## Instructions for the task
The lines to copy run from the one containing "Where should I click to: Click" to the end of the listing. Please write them out exactly, minus the pictures.

────────────────

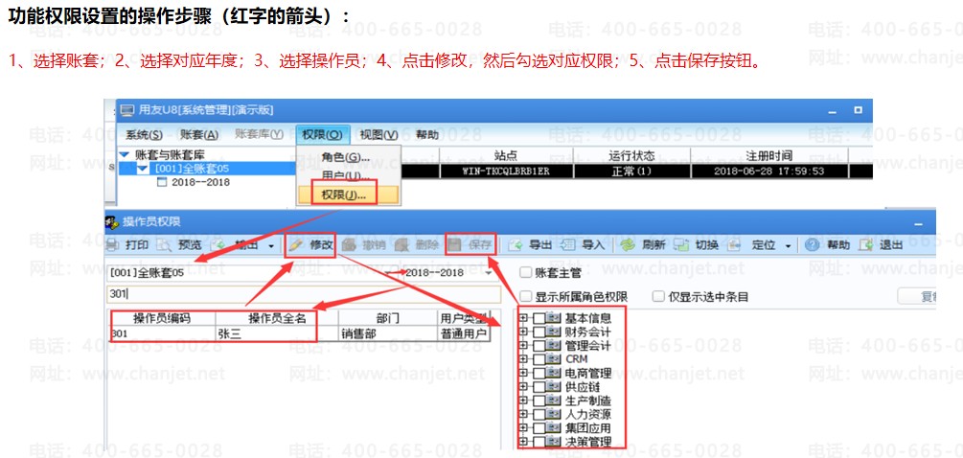
Task: Open the 2018--2018 year dropdown
Action: point(488,272)
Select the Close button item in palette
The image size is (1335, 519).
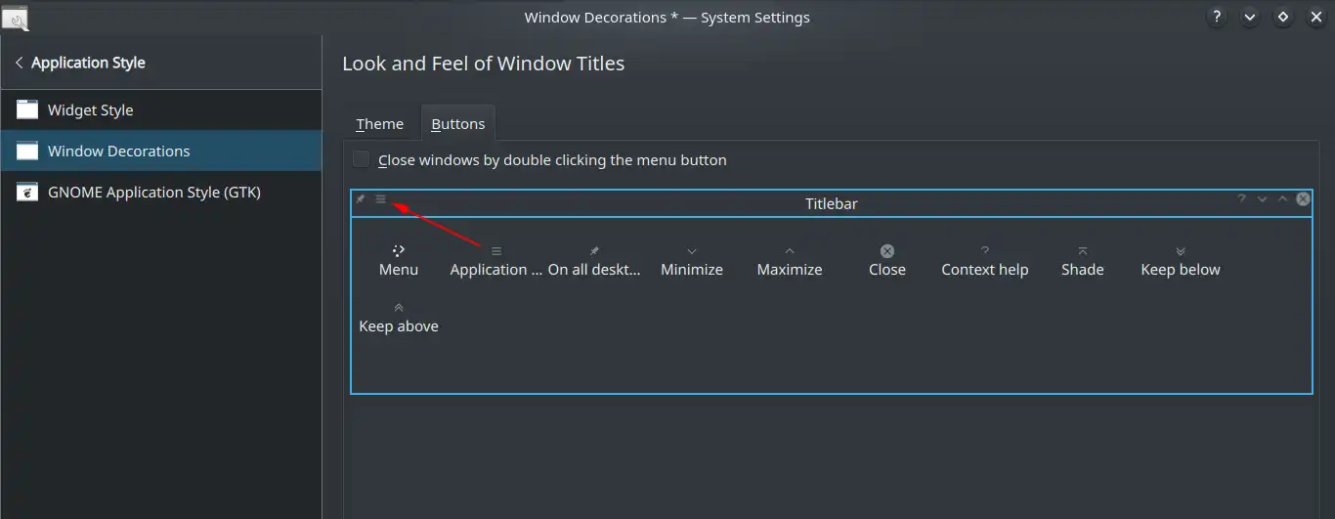tap(887, 261)
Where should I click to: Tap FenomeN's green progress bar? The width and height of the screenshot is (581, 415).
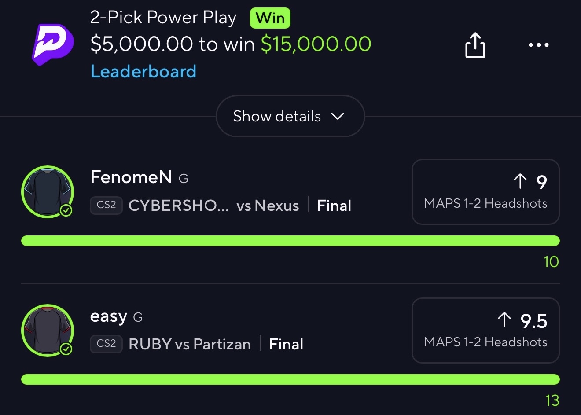tap(291, 241)
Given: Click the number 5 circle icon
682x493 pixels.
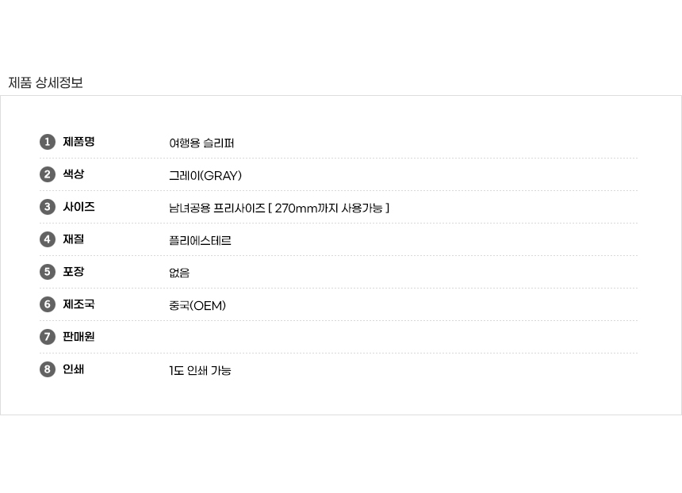Looking at the screenshot, I should click(x=48, y=272).
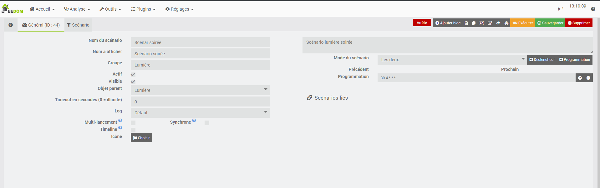Click the Nom du scénario input field

pos(200,42)
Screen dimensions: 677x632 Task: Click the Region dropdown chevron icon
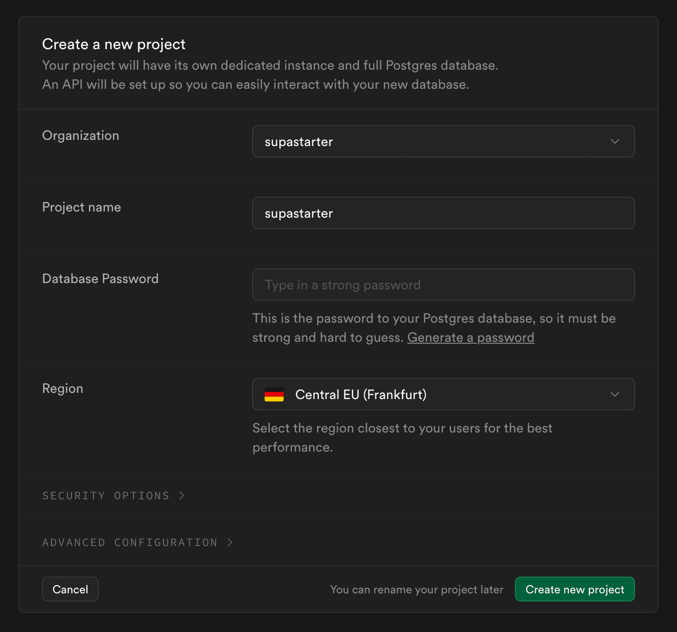tap(615, 394)
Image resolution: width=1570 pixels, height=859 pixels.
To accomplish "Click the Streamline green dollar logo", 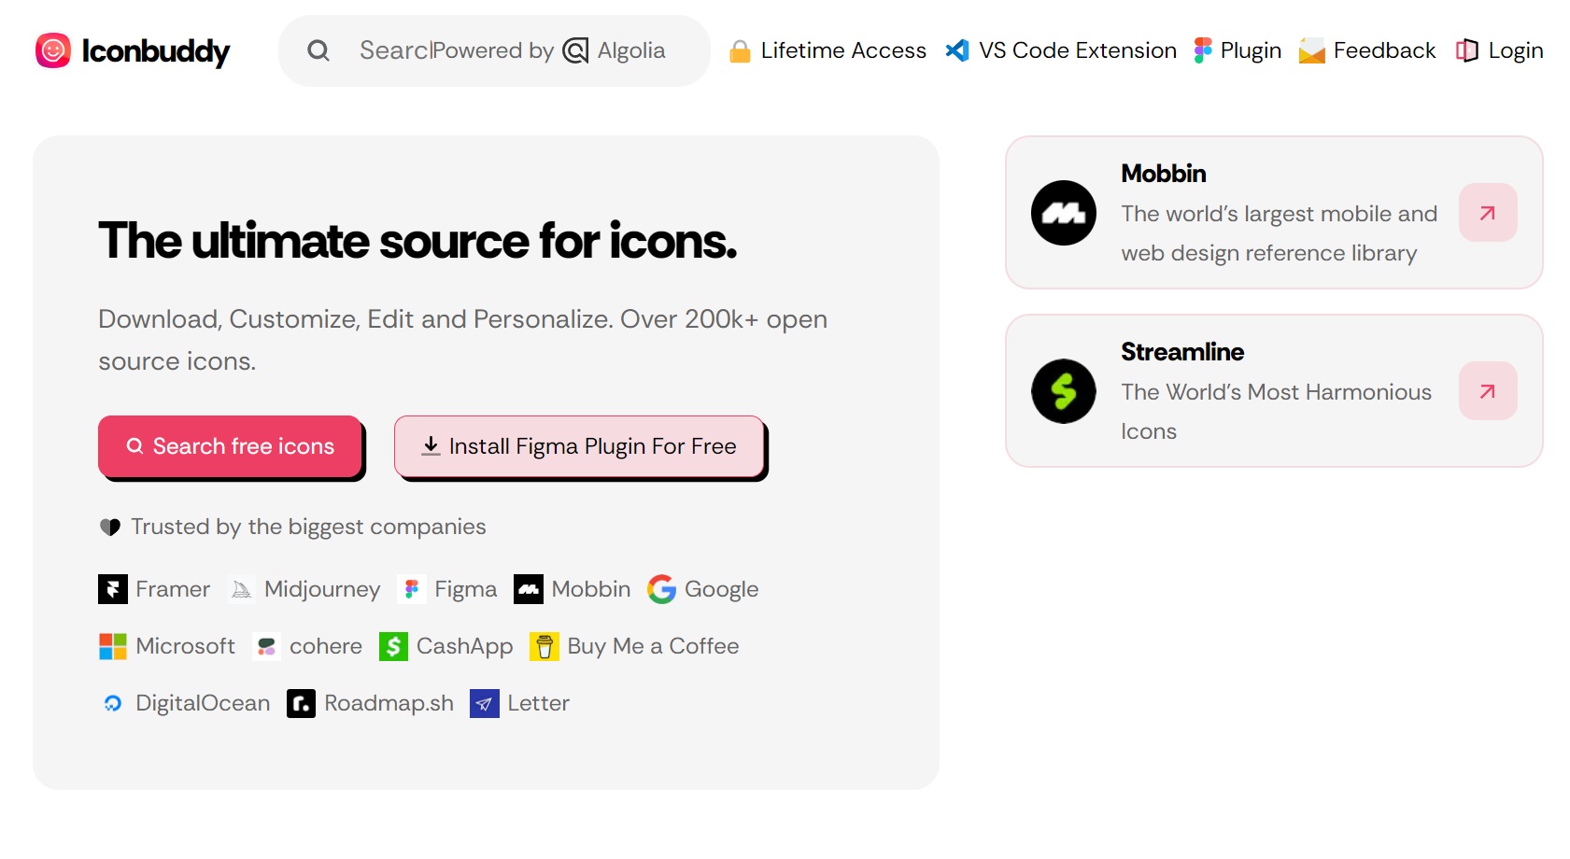I will (x=1064, y=391).
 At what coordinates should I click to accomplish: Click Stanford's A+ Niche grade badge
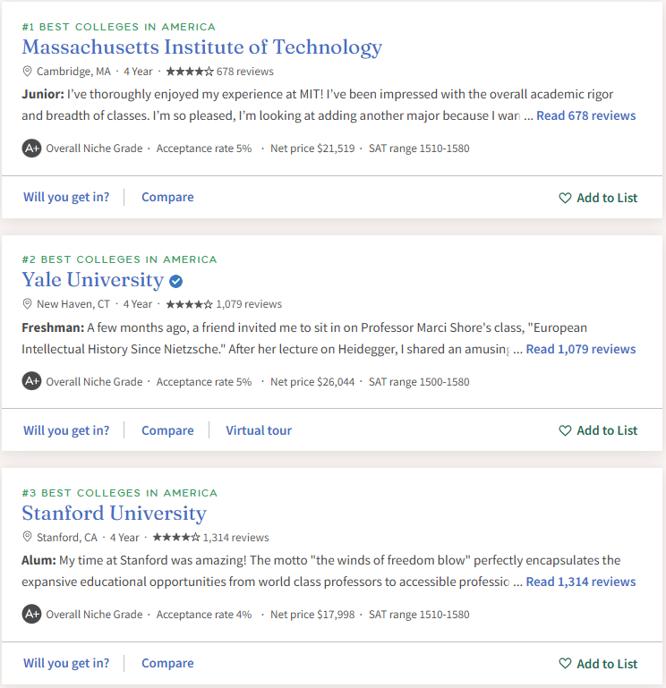[x=32, y=615]
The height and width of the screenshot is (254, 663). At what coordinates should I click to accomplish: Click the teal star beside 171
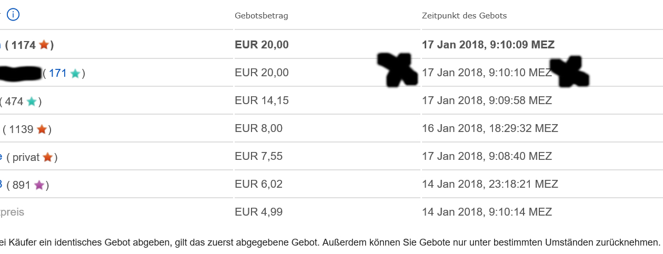click(x=75, y=74)
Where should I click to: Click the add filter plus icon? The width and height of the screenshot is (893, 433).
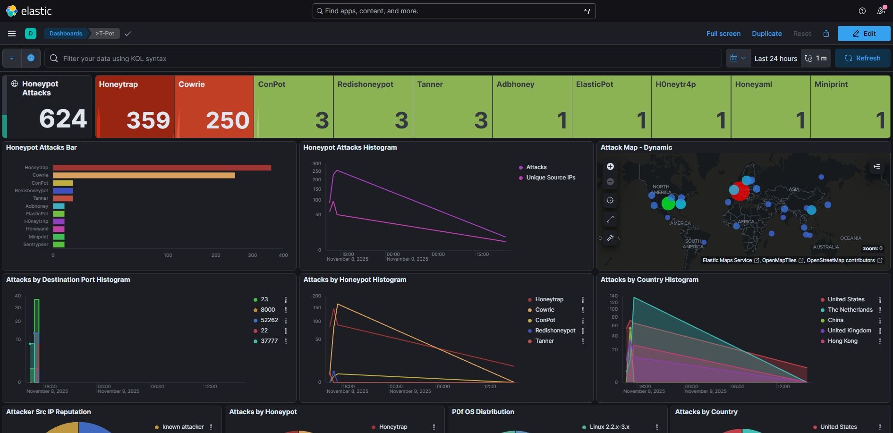[x=31, y=58]
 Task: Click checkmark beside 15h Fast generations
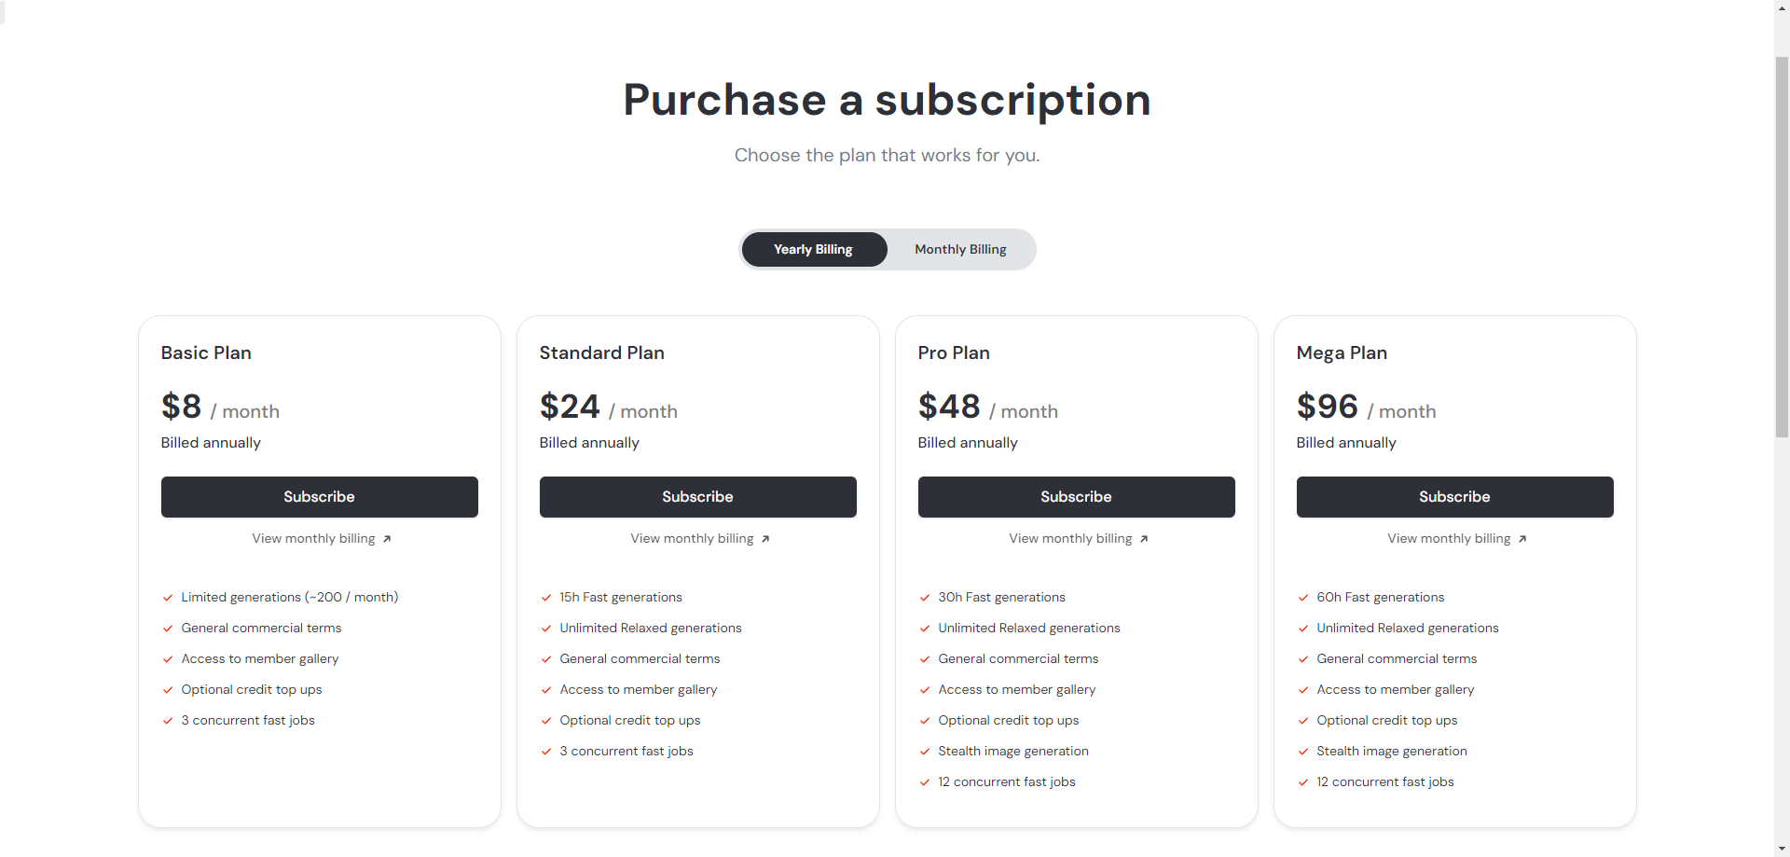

────────────────

## Task result
Where should I click to: Click the add filter plus icon? The width and height of the screenshot is (893, 433).
[x=31, y=58]
 Task: Click checkmark beside 15h Fast generations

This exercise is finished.